= Kayden Coleman =

American transgender activist

Kayden Coleman (born July 5, 1986) is an American transgender advocate, educator, and social media influencer. He is known for raising awareness of trans men who experience pregnancy. In 2013, when Coleman was 4 years into gender reassignment therapy, he found out he was pregnant with his and his partner's first child. Since then, Coleman has been interviewed by news outlets such as USA Today, TODAY.com, and Out about his experiences with transgender pregnancy. In 2021, he was honored by Out as an Out100 honoree, a recognition given to prominent members of the LGBTQ+ community for their outstanding work promoting LGBTQ+ rights. He has appeared in a commercial for Lexus.

== Early life ==
Coleman was born on July 5, 1986. He is of Jamaican and African descent. As a child who was assigned female at birth, Coleman experienced feelings of gender dysphoria, which led to his later gender transition.

== Health and transition ==
After the birth of his first daughter, Coleman reported he experienced postpartum depression, PTSD, anxiety, and other after-effects of childbirth, which led him to seek out doulas who helped him alleviate his symptoms.

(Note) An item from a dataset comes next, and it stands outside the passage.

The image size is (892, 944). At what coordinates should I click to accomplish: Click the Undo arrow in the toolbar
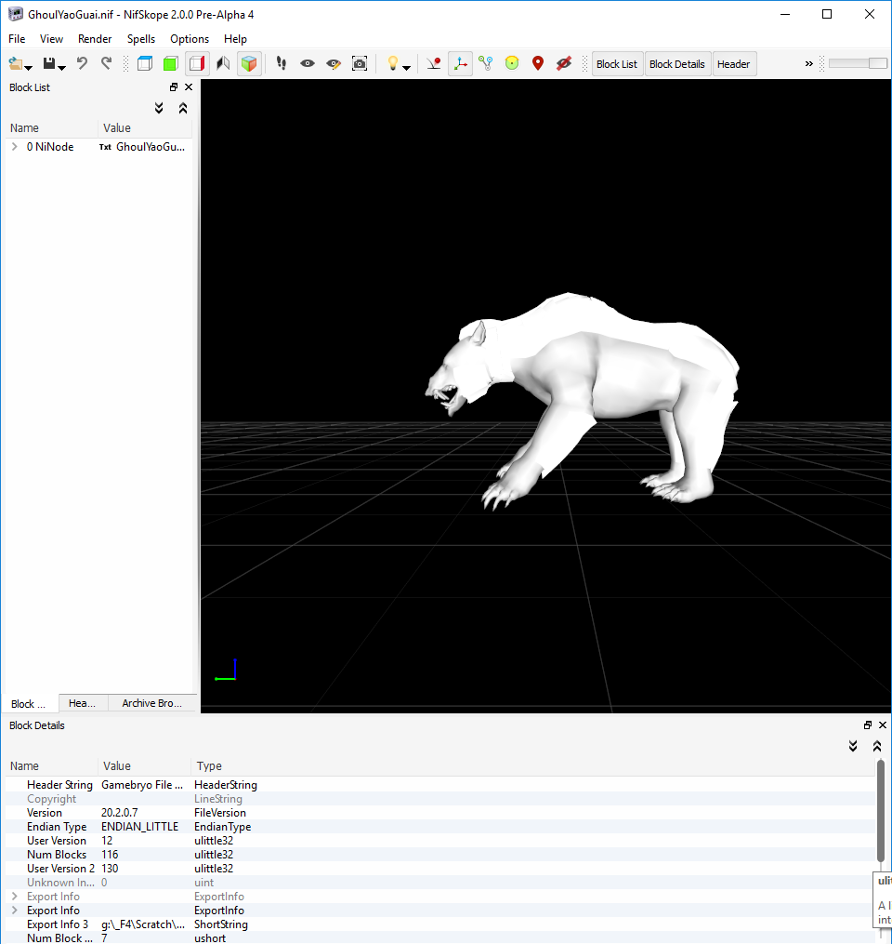click(x=82, y=64)
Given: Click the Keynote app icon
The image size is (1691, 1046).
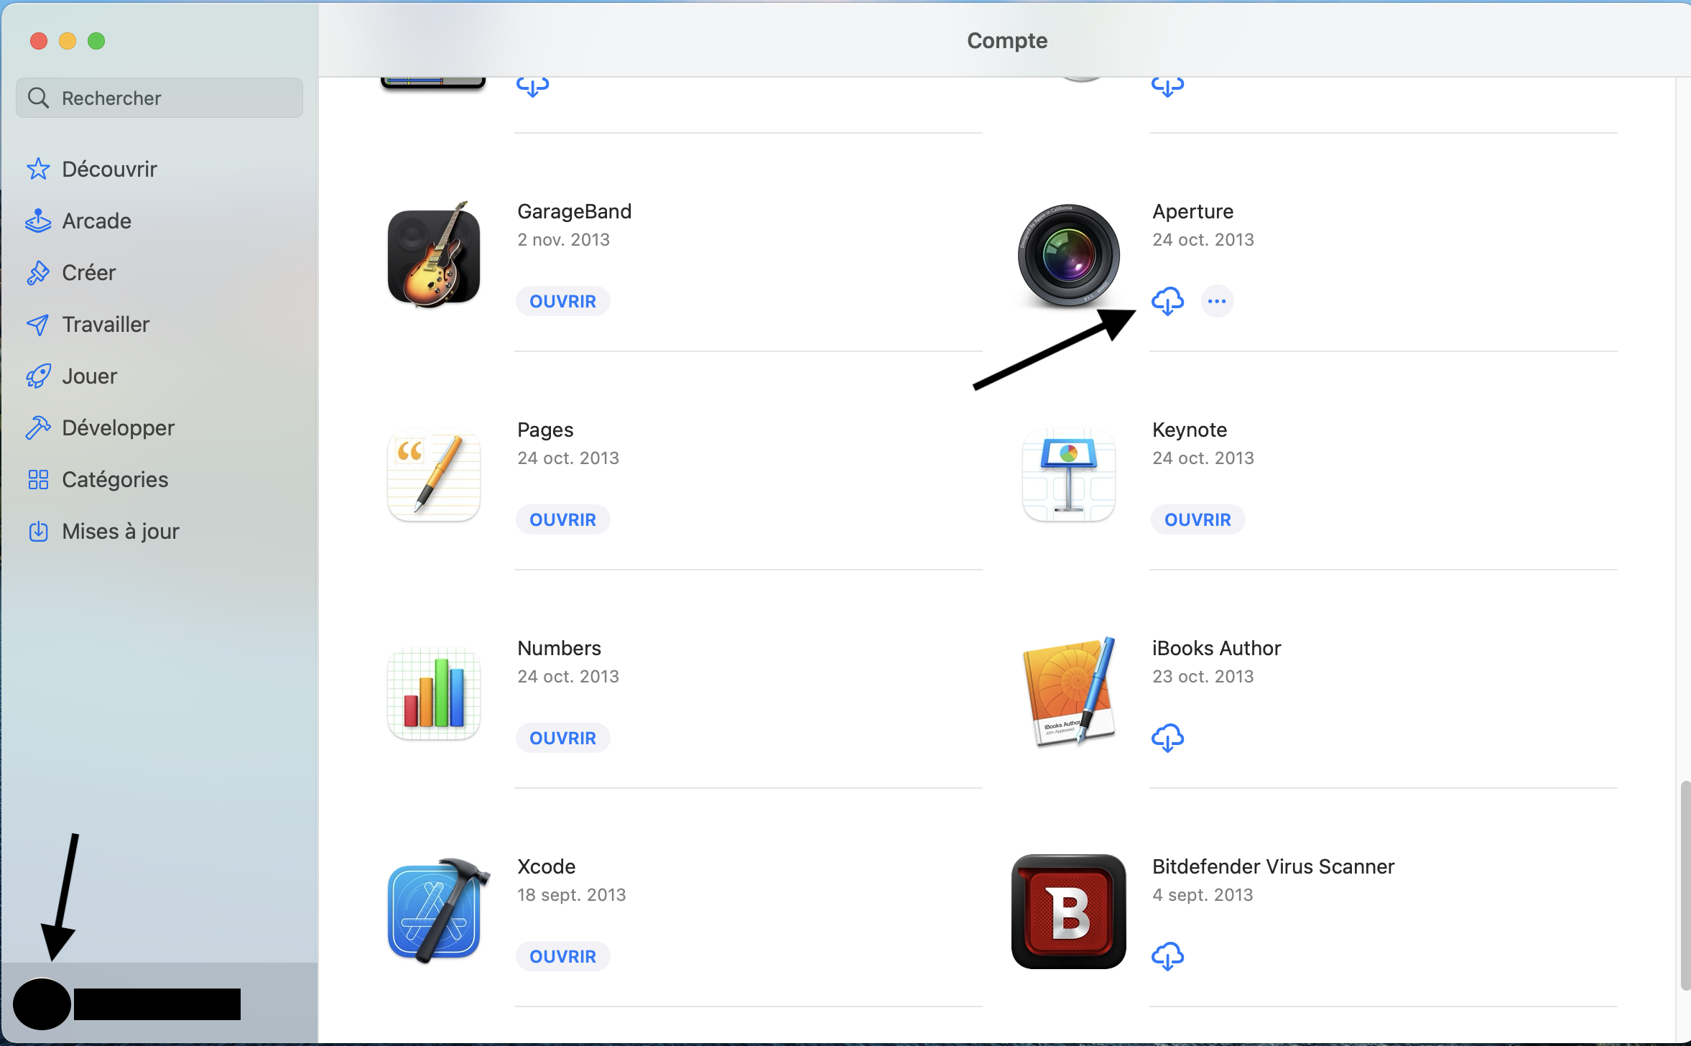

Coleman first began testosterone hormone therapy in January 2009. He underwent breast reduction surgery, better known today as top surgery, in March 2013. To do so, he paused hormone treatment and as a result became pregnant in early 2013. He did not become aware of his pregnancy for five and a half months. In February 2020, Coleman announced his second pregnancy. He gave birth to his second daughter later that summer.

Coleman refuses to undergo genital reconstructive surgery, known more colloquially as bottom surgery, citing issues in regard to cost, health complications, and sexual pleasure.

In November 2021, Coleman was diagnosed with renal cell carcinoma.

== Career and activism ==
Coleman is an advocate for LGBTQ+ rights and inclusion, with specific focus on fertility and pregnancy issues that affect Black, gay, and transmasculine individuals. He calls himself "Papa Seahorse," as male seahorses are known for carrying fertilized eggs. He has been vocal about the racism and transphobia that he has faced in the American medical system, sharing that a few of his medical providers have suggested that he undergo an abortion. He has spoken about being misgendered by medical professionals, as well as his difficulty in accessing classes for birthing, chest feeding, and postpartum support groups, because they were labeled as women's spaces and thus were inaccessible to men.

He and his partner, Dominique Glinton, have appeared in a commercial for Lexus, titled "The Evolution of Family," in which they share their experiences of fatherhood.

== Personal life ==
Coleman married his first husband, Elijah, in 2013. Coleman gave birth to their daughter, Azaelia Skye, in early 2014. In January 2020, Coleman announced his second pregnancy with his partner, Dominique. Their daughter, Jurnee, was born later that year.